Dus laat me het onderscheid introduceren. Wanneer landen in het Zuiden proberen te industrialiseren, is het eerste wat ze doen, proberen hun eigen consumentengoederenindustrie te ontwikkelen: shirts, textiel, schoenen, misschien auto’s. Al deze industrieën worden ontwikkeld door buitenlandse concurrentie te duwen, toch? Dat zou de bedrijven in het Westen moeten pissen omdat zij degenen die schoenen en shirts en auto’s verkopen, maar ze hebben die markten verloren. Dus je zou nu denken dat de regering van de Verenigde Staten, door aan zijn kapitalistische klasse te worden, ook zijn richtlijnen zou volgen en zeggen: nee, we kunnen geen tarieven toestaan omdat onze klanten, deze kapitalisten, boos zijn. Maar er is ook een ander deel van Amerikaans kapitaal dat kapitaalgoederen produceert.
Nu is het ding in het Global South, wanneer ze zich wenden tot het produceren van textiel en onze auto’s en of televisiesets, ze produceren ze met machines. Waar halen ze deze machines vandaan? Nou, het groeit niet op bomen. Ze hebben duidelijk geen kapitaalgoederenindustrie. Hun beurt op importvervanging blokkeert Amerikaanse consumentengoederen, maar het creëert een enorme markt voor Amerikaanse kapitaalgoederen. Dus in feite is importvervanging niet gek vanuit het oogpunt van de Verenigde Staten omdat a) het een markt creëert in het wereldwijde zuiden voor kapitaalgoederen, die het aan hen kan verkopen, en b) fabrikanten van kapitaalgoederen toevallig de hegemonische secties Kapitaal in de Verenigde Staten sowieso. Dat zijn degenen die echte politieke entree hebben in het regime van het buitenlands beleid.
Wat u hebt, is daarom een geïntegreerd beleid om de geavanceerde sectoren van wereldwijd kapitaal – Europa en Japan, in feite – in de economische orde te brengen waar u een enorme openstelling van handel en investeringen hebt. Dat is de levensader van de wereldwijde orde, en daar duwt de Verenigde Staten echt hard aan om investeringsbarrières en handelsbelemmeringen af te breken.

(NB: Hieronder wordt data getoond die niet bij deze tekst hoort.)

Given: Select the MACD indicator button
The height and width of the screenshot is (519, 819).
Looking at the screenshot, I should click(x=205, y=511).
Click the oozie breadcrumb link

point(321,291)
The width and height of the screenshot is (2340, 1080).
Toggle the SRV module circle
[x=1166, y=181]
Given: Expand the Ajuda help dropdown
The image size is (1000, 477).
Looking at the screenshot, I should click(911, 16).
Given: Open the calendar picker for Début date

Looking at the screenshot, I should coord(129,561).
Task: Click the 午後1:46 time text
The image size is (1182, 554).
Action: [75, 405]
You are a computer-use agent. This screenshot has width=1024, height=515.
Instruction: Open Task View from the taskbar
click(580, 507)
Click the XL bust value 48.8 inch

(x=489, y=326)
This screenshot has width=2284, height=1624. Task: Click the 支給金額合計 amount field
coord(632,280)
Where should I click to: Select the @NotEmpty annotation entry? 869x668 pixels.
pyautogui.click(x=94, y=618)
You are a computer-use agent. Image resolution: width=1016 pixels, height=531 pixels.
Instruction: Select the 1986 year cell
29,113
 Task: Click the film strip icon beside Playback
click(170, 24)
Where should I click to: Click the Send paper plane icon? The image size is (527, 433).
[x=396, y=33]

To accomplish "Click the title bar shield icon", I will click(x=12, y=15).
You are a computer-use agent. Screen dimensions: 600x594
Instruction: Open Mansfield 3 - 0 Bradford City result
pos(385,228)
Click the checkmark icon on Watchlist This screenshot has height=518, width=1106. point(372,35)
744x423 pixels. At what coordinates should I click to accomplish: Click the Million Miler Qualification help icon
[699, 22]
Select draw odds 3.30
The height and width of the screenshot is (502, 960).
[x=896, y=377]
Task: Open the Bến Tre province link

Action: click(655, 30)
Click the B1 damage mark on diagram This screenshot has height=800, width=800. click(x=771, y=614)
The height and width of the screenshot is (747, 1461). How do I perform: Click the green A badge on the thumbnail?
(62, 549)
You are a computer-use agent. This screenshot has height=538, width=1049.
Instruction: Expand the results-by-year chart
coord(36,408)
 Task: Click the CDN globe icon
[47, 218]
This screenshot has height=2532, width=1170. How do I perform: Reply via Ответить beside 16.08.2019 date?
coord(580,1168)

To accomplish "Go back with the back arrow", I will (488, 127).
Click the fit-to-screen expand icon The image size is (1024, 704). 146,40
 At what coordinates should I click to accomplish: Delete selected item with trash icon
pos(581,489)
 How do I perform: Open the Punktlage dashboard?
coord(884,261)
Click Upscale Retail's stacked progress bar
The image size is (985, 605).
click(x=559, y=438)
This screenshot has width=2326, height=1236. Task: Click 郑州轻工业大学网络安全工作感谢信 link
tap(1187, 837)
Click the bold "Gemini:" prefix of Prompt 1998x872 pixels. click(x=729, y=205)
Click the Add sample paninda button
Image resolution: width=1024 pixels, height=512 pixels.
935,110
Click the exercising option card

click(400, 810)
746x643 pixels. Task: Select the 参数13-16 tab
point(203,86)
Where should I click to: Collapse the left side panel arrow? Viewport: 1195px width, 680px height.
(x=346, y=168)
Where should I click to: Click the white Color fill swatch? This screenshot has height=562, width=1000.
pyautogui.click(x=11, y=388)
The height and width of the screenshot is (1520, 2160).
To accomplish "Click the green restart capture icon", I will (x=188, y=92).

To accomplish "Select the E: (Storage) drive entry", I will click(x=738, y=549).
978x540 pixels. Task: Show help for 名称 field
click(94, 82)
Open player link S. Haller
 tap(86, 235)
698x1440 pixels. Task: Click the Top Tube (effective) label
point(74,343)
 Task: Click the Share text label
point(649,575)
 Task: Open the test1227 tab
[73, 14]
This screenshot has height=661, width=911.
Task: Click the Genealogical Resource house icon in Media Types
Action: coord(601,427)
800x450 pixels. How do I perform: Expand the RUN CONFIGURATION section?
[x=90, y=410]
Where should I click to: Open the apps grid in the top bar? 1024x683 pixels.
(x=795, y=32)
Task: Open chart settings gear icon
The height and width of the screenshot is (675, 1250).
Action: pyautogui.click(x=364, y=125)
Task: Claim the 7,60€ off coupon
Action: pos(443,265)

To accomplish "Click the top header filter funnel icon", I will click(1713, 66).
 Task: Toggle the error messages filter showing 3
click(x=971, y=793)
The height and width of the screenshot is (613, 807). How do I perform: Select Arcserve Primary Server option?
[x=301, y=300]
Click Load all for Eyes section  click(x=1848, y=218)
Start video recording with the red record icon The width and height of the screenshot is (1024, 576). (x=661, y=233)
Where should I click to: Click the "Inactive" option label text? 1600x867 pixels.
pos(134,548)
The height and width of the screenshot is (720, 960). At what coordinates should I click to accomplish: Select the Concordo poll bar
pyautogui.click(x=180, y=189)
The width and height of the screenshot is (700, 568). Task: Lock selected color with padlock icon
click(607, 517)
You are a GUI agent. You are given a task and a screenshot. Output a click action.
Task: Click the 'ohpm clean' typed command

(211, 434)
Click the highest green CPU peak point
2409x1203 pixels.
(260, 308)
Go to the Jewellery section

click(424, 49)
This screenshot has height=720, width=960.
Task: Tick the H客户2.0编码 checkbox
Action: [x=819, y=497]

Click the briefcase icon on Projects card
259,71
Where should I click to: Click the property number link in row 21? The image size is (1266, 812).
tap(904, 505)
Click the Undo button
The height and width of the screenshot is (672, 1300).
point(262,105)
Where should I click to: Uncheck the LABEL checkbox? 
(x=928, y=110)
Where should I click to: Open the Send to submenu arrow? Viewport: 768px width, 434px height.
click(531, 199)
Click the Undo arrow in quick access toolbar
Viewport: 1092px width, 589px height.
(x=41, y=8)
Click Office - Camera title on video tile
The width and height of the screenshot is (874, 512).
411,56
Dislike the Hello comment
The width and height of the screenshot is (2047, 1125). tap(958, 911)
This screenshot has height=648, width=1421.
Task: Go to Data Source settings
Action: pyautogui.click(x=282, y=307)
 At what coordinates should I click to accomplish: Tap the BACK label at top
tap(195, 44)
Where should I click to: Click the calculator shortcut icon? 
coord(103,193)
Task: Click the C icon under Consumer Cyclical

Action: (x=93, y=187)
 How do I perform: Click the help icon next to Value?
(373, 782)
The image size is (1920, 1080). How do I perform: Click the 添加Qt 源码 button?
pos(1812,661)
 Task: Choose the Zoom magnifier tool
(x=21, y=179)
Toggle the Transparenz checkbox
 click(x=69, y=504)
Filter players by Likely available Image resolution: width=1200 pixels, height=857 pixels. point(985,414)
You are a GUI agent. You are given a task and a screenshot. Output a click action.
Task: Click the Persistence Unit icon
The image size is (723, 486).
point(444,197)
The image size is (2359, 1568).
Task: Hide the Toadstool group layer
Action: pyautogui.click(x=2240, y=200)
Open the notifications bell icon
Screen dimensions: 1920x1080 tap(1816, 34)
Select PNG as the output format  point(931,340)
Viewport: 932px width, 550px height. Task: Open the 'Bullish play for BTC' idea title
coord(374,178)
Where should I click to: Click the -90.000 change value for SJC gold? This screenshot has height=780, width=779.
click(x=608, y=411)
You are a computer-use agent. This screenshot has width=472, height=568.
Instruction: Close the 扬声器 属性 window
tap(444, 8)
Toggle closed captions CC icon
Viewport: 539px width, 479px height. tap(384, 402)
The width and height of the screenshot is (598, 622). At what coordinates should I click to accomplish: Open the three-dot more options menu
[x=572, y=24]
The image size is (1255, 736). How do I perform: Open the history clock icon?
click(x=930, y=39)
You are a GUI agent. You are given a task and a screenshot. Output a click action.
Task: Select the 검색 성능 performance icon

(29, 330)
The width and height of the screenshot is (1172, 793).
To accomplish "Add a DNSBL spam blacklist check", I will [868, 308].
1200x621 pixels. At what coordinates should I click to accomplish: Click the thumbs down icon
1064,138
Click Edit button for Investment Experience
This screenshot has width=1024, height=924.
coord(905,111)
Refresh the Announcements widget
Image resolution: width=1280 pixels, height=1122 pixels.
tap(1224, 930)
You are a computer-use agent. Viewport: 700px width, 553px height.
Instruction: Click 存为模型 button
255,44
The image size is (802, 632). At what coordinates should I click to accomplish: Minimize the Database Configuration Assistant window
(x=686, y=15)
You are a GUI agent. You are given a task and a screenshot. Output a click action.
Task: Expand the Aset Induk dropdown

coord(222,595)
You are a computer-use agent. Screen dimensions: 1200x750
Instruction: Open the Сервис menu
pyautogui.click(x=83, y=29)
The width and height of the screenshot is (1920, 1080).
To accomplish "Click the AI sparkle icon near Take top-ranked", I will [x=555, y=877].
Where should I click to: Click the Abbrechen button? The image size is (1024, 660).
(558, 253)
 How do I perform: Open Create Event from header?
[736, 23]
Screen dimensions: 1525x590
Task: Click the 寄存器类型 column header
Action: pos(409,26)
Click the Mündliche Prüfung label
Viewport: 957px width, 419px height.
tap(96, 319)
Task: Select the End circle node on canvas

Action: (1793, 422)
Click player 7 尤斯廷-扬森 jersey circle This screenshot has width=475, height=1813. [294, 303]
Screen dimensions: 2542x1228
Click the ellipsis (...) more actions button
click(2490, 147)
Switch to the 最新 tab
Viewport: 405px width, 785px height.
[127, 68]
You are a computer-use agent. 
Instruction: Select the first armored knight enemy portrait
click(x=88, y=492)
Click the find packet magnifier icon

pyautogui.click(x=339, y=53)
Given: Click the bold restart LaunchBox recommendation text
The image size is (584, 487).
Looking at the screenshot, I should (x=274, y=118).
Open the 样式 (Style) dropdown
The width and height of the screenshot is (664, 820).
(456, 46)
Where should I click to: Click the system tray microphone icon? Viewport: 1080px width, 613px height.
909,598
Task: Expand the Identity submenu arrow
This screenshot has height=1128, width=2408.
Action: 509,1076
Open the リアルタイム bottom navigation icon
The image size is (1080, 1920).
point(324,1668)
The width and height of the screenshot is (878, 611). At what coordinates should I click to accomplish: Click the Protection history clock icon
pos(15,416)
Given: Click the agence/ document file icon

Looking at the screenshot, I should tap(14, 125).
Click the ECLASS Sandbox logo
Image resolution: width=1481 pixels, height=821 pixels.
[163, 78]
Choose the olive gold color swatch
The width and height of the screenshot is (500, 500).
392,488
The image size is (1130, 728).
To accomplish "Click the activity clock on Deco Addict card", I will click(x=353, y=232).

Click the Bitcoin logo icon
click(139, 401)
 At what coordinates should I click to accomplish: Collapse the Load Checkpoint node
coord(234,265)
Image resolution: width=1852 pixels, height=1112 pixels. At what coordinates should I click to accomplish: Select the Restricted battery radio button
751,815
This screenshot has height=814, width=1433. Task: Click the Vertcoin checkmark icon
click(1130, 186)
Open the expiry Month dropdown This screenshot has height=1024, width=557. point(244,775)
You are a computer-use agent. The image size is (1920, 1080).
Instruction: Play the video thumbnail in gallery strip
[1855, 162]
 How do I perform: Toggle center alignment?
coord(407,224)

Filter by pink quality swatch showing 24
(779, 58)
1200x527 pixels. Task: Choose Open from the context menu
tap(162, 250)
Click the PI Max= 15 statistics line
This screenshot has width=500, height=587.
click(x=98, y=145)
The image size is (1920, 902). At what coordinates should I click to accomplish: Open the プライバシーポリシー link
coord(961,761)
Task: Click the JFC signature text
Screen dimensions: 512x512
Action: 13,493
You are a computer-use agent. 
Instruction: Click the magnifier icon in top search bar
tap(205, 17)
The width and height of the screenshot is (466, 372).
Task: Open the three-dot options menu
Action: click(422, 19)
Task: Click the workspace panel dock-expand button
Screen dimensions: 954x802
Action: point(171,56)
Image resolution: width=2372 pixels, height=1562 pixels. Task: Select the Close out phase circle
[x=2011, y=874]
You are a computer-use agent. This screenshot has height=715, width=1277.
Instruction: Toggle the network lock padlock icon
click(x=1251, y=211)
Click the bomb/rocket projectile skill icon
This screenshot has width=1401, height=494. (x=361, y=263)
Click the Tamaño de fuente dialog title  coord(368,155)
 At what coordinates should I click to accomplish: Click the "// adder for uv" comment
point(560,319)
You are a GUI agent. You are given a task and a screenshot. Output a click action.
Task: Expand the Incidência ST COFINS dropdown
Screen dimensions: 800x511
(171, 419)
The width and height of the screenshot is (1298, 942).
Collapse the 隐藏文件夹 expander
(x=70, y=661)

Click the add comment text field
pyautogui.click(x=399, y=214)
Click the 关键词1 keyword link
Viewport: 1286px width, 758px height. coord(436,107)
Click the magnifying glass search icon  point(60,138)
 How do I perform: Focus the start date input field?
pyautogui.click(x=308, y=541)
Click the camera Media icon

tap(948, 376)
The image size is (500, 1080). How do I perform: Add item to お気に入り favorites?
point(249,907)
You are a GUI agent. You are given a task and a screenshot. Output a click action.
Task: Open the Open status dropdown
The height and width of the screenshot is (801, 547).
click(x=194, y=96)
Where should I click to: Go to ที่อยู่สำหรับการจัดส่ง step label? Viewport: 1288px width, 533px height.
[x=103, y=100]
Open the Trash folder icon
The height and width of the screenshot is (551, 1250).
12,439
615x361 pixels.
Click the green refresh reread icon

Het enige deel van de wereld waar de Verenigde Staten echt behoorlijk vijandig stonden tegen het economische nationalisme was het Midden -Oosten. Mensen hebben uit dat voorbeeld gegeneraliseerd, denk ik verkeerd aan de andere delen van de wereld. De reden dat het in het Midden -Oosten vijandiger tegenover was, was olie. De VS konden de mogelijkheid niet toestaan dat economische nationalisten de oliestroom op hun eigen voorwaarden zouden regelen, en daarmee niet het lot van de VS bedreigen – de Verenigde Staten hadden vertrouwen in de toegang tot olie – maar die van Japan en Europa. Het wilde ervoor zorgen dat olie vrij vloog en gestaag naar Europa en Japan vloog, en daarom was het veel vijandiger tegen nationalistische regimes daar.
In de rest van het Global South moesten de Verenigde Staten een soort protectionistisch regime accepteren omdat de sociale krachten die het duwden zo extreem en krachtig waren. Tegelijkertijd is het ook een opening voor verdere verkoop van Amerikaanse producten van een bepaald soort – Amerikaanse kapitaalgoederen en Amerikaans bankieren, Amerikaanse leningen. Dus de Verenigde Staten hebben daar eigenlijk een belang in.
Dat betekent dat er nu een economische basis is voor beide dingen – het openen van handel en investeringen in de centra van wereldwijde accumulatie in Oost -Azië en Europa, en vervolgens ook de patronage die wordt gegeven aan importvervanging en bescherming in het wereldwijde zuiden, omdat Amerika vindt dat beide strategieën spelen in de economische belangen van haar kapitalistische klasse.